What SRAM have done is throw some lateral thinking into the design of their electronic system and potentially made a change that the others might well follow. While the shifting systems from Shimano and Campag mirror their manual counterparts, with the right hand lever shifting the rear derailleur up & down, and the left hand lever serving the front derailleur, SRAM have torn up this base premise and potentially created a simpler solution.
With the SRAM system to shift the rear derailleur up a gear you press the right hand lever, and to shift down your tap the lever on the left. Really simple, so no complications with having two buttons each side to fumble with fingers and thumbs, just a tap with your fingers on either side.
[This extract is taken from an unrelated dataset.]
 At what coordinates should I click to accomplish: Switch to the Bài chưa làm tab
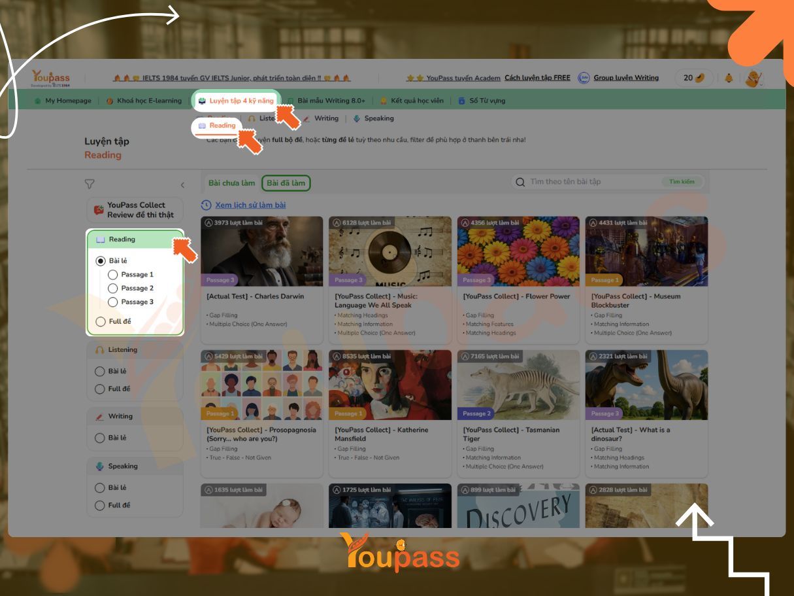(231, 183)

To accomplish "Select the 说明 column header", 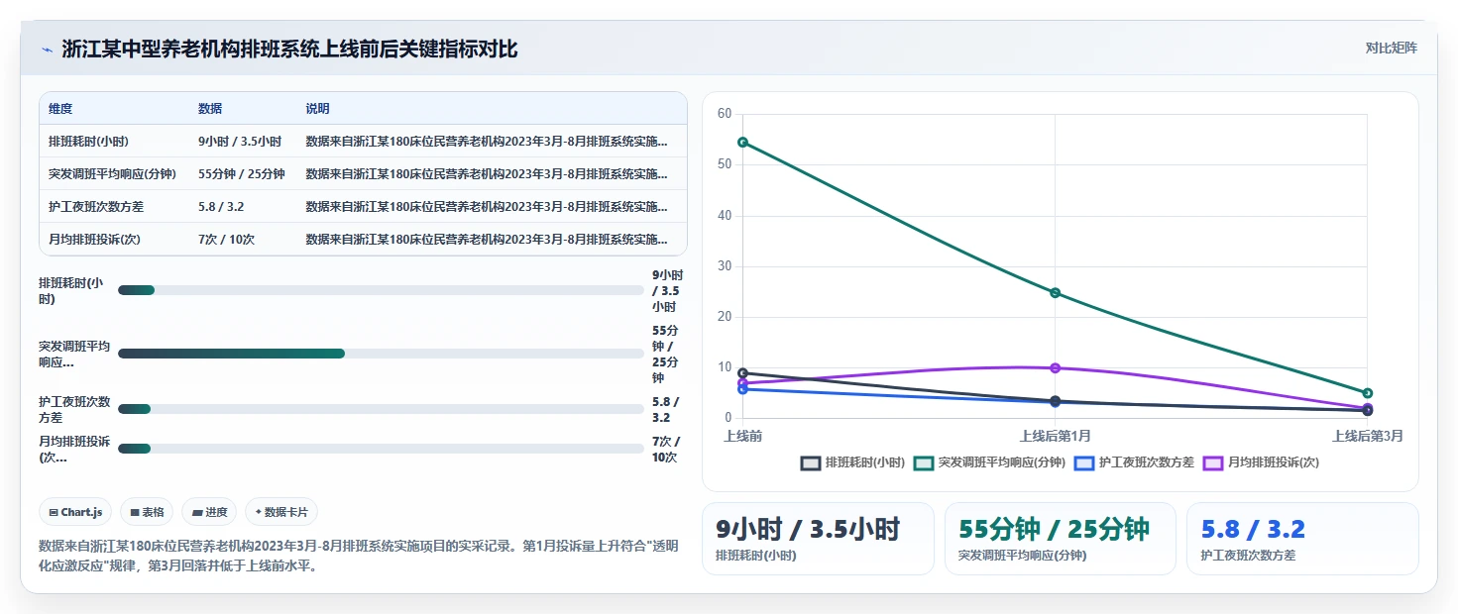I will coord(317,109).
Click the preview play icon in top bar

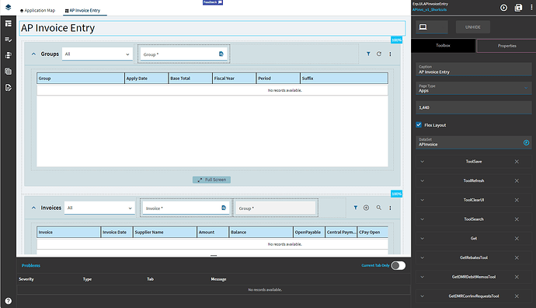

That’s the rear derailleur dealt with, so how do you shift between chainrings at the front? Well that’s done simply by pressing both levers at the same time. Press them together and you shift from the small to the large chainring, press them again and you shift back to the small ring, and so on. It’s clear that this simple principle won’t work for triple chainsets, but it’s probably fair to assume that those set-ups will stick with the manual ‘cable’ systems.
It takes a little time to throw off the old thinking, but this idea is surprisingly intuitive and I would expect the principle to be adopted by one of the other two systems in the future.
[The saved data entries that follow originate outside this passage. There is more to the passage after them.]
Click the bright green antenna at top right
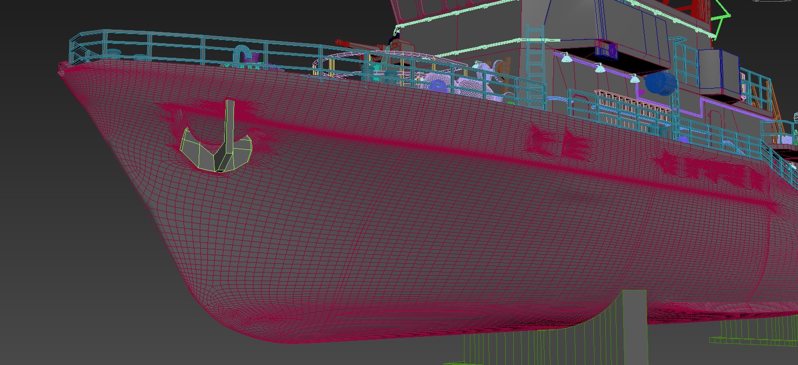Screen dimensions: 798x365 coord(720,19)
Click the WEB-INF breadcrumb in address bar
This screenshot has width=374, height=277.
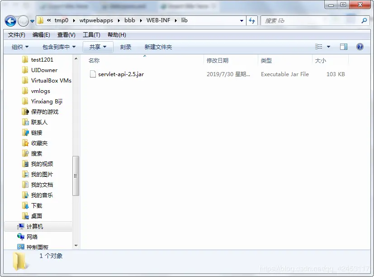(159, 20)
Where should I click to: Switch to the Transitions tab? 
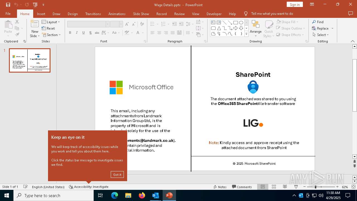click(93, 14)
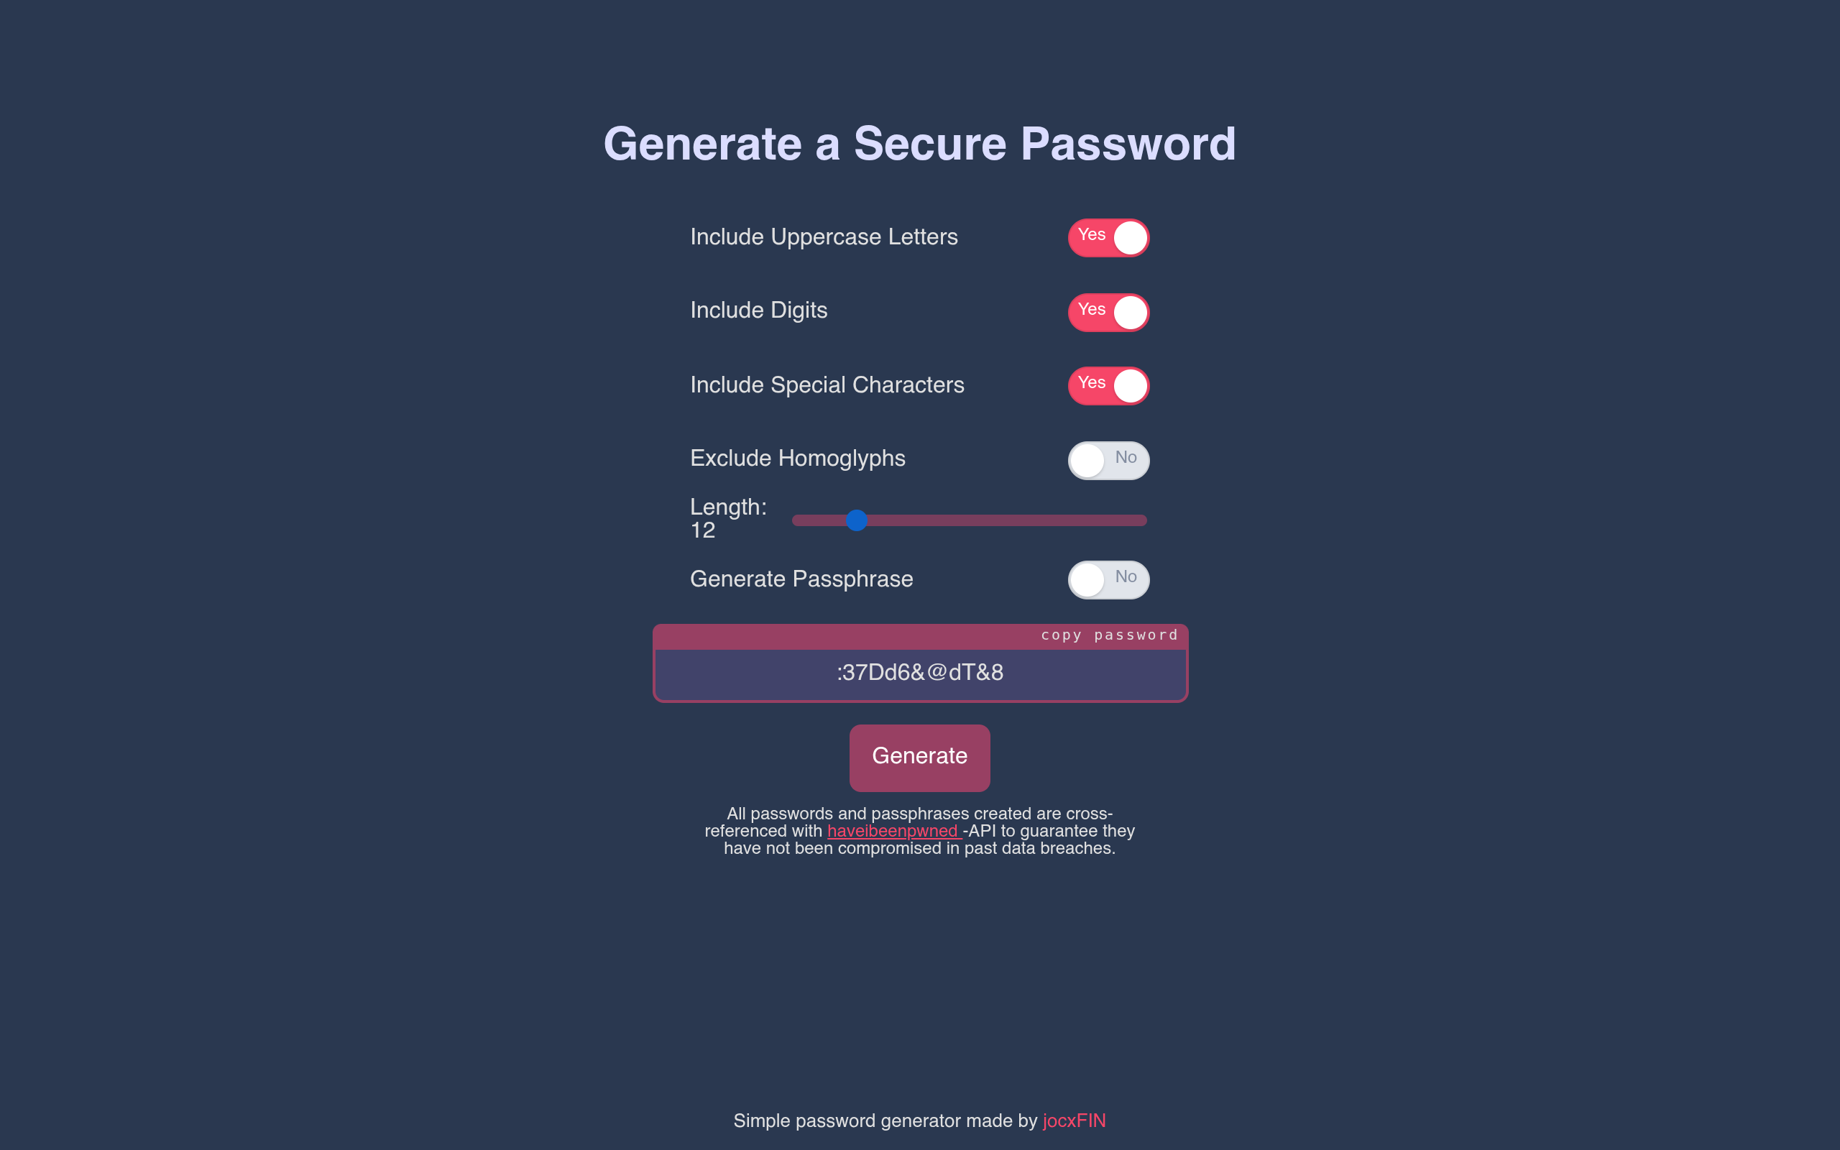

So with one sweep, SRAM have done away with a button on each side… they’ve also done away with much of the wiring, as their system works wirelessly. This requires each of the shifters to have a battery, but they assured me that during their tests, because the shifters were only effectively on/off switches, the batteries had yet to be replaced.
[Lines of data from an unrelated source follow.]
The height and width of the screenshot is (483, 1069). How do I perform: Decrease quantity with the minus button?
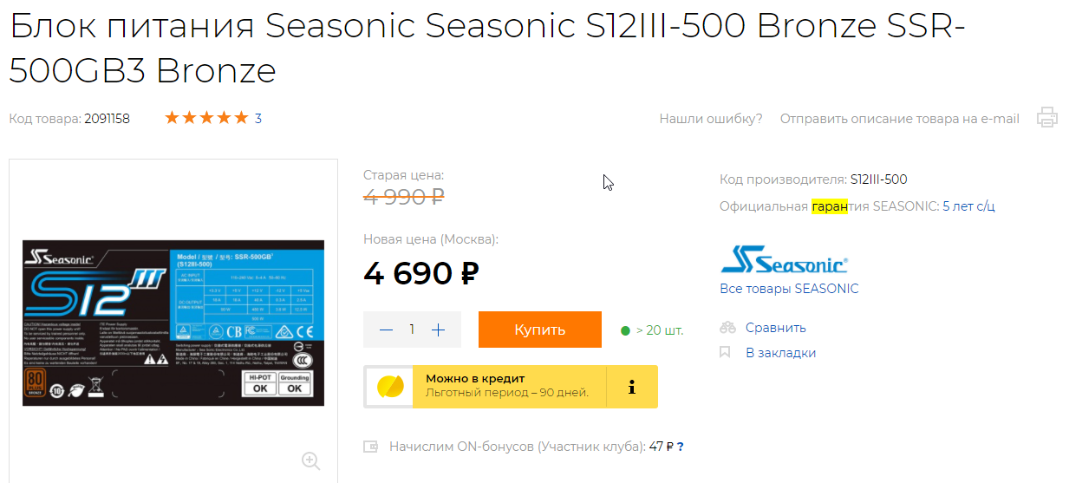click(387, 330)
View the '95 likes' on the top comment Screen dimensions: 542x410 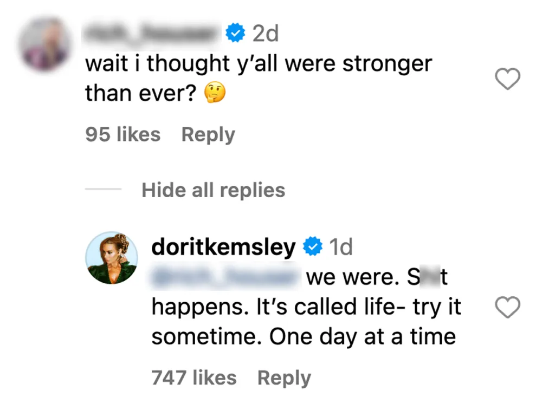point(122,134)
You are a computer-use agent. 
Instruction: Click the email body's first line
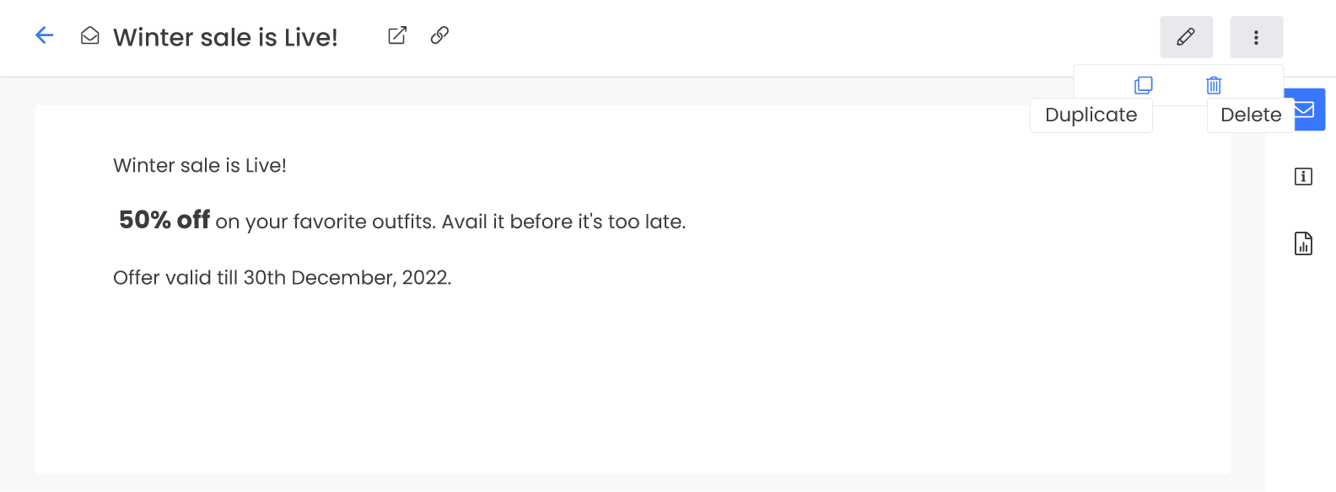pyautogui.click(x=200, y=166)
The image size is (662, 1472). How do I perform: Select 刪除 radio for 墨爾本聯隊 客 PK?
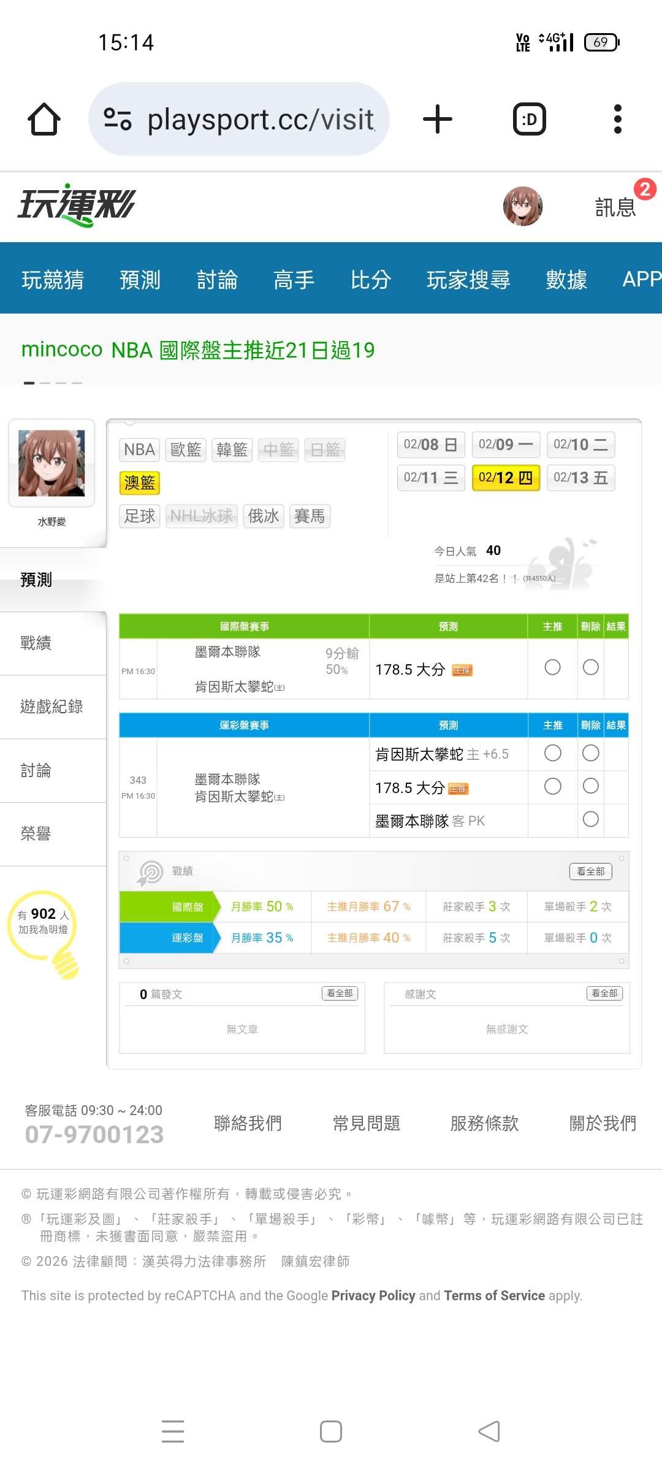click(590, 819)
With regards wiring, this was only necessary to incorporate small switches, I think they called them ‘blippers’, to allow you to change gear from different positions – that could be under the handlebars, so you could change gear from a ‘touring’ position, or located on your tri-bar set-up.
The mainstream press have started to pass comment on how the SRAM system compares to their competitors, and there’s a suggestion that shifting may be slower, but in terms of usability I think that this represents a significant shift in thinking that will appeal to a broad range of users.
Note – Apologies for the poor quality of the images, unfortunately the iPhone decided it wanted to focus anywhere other than the eTaps.